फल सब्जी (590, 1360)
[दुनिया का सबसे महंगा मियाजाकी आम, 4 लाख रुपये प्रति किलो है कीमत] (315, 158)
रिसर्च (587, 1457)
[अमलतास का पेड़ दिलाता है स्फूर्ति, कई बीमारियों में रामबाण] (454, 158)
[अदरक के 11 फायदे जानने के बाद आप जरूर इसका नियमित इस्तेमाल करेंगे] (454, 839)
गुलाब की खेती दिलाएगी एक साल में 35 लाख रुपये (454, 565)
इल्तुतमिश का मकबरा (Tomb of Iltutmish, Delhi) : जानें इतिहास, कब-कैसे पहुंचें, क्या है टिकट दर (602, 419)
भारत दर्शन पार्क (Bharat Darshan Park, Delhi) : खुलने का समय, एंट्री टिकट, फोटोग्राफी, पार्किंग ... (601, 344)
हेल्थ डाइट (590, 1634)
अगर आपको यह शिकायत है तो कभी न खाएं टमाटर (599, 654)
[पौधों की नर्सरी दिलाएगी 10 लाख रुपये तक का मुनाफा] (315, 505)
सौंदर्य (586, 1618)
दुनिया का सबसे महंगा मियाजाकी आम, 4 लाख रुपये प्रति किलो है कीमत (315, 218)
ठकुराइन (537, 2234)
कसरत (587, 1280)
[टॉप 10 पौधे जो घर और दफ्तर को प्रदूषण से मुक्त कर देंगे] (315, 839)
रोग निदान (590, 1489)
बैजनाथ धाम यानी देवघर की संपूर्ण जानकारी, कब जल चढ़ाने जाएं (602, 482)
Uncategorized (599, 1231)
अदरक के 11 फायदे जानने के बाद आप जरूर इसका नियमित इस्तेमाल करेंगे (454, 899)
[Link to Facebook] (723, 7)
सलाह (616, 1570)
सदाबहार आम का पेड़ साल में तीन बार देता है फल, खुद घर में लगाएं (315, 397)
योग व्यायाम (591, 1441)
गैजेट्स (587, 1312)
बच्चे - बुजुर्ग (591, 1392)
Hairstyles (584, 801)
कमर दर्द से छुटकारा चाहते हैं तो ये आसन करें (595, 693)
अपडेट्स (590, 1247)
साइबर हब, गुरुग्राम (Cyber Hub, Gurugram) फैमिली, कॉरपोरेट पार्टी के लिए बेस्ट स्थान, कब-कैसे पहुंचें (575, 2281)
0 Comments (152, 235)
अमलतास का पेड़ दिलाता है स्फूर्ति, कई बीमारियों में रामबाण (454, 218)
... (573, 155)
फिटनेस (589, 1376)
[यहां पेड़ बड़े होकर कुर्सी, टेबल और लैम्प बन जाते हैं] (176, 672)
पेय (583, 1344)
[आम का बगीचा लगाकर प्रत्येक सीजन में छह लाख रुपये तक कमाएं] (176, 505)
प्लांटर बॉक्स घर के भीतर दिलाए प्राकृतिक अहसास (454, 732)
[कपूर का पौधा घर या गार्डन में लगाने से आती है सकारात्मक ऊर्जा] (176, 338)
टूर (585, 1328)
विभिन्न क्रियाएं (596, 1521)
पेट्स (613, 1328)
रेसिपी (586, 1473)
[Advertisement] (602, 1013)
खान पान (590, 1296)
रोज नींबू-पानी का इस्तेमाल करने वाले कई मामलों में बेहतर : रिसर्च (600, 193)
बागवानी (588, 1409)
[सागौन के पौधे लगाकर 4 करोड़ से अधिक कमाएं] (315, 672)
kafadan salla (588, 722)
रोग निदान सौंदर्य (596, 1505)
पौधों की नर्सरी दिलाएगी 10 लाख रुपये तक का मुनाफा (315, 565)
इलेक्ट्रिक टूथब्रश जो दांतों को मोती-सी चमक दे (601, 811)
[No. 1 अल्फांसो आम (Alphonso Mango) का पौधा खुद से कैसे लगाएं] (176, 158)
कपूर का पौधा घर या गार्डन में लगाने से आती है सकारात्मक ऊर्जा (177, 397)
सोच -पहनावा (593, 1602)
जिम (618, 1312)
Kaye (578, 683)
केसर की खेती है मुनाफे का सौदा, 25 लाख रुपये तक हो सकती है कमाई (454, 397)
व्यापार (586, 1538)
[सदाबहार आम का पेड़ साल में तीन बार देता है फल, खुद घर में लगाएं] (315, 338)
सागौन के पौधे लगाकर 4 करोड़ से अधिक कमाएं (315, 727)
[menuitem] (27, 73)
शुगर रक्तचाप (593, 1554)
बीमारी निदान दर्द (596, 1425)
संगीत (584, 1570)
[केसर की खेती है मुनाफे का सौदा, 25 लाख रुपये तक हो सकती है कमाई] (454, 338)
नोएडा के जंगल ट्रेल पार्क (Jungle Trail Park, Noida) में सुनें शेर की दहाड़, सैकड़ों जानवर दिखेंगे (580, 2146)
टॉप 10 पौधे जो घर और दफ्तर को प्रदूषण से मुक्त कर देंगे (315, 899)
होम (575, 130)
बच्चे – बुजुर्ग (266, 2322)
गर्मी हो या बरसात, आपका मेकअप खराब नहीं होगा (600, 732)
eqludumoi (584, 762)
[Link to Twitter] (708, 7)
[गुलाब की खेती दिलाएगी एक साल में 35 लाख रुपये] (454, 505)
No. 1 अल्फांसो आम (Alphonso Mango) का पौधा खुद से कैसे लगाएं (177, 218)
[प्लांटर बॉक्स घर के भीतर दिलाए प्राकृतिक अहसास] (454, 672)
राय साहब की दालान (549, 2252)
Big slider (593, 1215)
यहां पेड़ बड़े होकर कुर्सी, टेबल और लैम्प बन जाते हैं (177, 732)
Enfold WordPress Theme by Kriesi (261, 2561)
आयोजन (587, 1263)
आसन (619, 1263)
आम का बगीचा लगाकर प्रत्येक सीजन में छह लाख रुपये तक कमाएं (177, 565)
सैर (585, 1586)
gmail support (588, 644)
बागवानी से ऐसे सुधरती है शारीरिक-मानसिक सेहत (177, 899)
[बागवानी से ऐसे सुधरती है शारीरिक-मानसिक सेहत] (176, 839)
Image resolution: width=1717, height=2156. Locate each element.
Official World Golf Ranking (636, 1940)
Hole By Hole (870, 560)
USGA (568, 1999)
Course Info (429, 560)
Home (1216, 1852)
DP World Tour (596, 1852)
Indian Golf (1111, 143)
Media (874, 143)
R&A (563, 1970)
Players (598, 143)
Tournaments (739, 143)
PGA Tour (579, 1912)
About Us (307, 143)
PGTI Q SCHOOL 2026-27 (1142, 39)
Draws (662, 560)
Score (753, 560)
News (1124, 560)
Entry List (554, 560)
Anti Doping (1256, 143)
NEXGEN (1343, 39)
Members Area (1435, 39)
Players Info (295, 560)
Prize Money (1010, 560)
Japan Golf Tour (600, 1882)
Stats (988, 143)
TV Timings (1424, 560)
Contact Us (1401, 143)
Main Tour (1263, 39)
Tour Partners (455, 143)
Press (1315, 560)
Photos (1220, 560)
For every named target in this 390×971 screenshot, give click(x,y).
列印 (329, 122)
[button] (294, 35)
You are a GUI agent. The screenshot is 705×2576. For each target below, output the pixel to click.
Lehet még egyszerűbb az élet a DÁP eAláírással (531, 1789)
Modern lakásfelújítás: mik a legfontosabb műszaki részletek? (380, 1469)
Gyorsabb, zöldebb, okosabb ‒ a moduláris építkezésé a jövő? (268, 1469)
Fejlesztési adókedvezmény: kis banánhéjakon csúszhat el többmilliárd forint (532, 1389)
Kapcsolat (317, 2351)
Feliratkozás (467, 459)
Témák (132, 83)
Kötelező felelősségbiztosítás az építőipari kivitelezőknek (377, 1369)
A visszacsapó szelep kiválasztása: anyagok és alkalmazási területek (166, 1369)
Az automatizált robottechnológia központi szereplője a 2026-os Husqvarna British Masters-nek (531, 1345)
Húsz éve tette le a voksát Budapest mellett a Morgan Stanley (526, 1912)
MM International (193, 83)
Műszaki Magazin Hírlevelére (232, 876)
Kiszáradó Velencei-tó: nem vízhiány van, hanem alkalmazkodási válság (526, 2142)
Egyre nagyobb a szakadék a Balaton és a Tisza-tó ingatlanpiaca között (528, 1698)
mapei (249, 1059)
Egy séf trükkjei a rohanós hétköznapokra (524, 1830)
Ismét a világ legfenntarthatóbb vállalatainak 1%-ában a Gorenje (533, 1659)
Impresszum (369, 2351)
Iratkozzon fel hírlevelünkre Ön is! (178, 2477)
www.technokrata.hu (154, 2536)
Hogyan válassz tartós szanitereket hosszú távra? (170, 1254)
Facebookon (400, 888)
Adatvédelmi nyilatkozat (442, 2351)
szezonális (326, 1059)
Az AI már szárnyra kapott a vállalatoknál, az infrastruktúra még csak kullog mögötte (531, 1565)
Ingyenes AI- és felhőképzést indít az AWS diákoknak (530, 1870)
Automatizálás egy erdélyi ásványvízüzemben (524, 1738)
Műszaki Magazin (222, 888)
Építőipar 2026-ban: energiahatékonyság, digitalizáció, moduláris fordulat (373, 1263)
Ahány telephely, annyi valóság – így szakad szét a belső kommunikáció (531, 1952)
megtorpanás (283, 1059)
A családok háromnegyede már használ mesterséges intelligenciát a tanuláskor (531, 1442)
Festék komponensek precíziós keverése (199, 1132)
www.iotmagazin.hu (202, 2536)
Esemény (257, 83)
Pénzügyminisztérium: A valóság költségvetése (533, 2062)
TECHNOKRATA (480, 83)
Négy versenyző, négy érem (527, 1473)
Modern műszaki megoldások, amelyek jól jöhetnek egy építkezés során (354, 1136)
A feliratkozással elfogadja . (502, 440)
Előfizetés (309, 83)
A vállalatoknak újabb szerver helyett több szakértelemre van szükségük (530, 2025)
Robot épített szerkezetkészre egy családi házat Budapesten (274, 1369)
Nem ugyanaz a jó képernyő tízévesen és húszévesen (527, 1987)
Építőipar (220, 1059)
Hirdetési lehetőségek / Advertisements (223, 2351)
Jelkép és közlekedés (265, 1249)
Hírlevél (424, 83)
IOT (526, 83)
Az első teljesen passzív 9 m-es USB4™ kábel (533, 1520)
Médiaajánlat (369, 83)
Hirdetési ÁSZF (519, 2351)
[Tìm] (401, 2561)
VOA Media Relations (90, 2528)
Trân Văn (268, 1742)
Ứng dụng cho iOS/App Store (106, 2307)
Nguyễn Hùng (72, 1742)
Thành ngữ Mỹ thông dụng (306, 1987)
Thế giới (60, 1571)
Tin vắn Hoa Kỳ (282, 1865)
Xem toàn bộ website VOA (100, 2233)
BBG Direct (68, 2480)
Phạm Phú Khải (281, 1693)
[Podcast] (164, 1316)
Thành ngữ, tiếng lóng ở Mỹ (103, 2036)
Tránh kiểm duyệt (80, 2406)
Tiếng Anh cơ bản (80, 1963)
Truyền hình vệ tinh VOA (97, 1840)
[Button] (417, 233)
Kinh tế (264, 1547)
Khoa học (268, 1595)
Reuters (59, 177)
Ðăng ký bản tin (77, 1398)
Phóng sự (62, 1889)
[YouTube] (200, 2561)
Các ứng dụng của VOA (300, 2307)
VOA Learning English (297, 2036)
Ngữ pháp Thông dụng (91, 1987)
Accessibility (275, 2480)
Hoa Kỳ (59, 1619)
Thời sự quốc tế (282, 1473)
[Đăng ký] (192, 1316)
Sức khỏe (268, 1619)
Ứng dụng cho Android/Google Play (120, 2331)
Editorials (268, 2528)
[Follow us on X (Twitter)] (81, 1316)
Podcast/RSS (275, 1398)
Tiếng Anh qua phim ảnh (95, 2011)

**ASSIGNMENT**
Which lines of the records above hold the word "valóság"? Copy each one out.

**SOLVED PROBLEM**
Ahány telephely, annyi valóság – így szakad szét a belső kommunikáció (531, 1952)
Pénzügyminisztérium: A valóság költségvetése (533, 2062)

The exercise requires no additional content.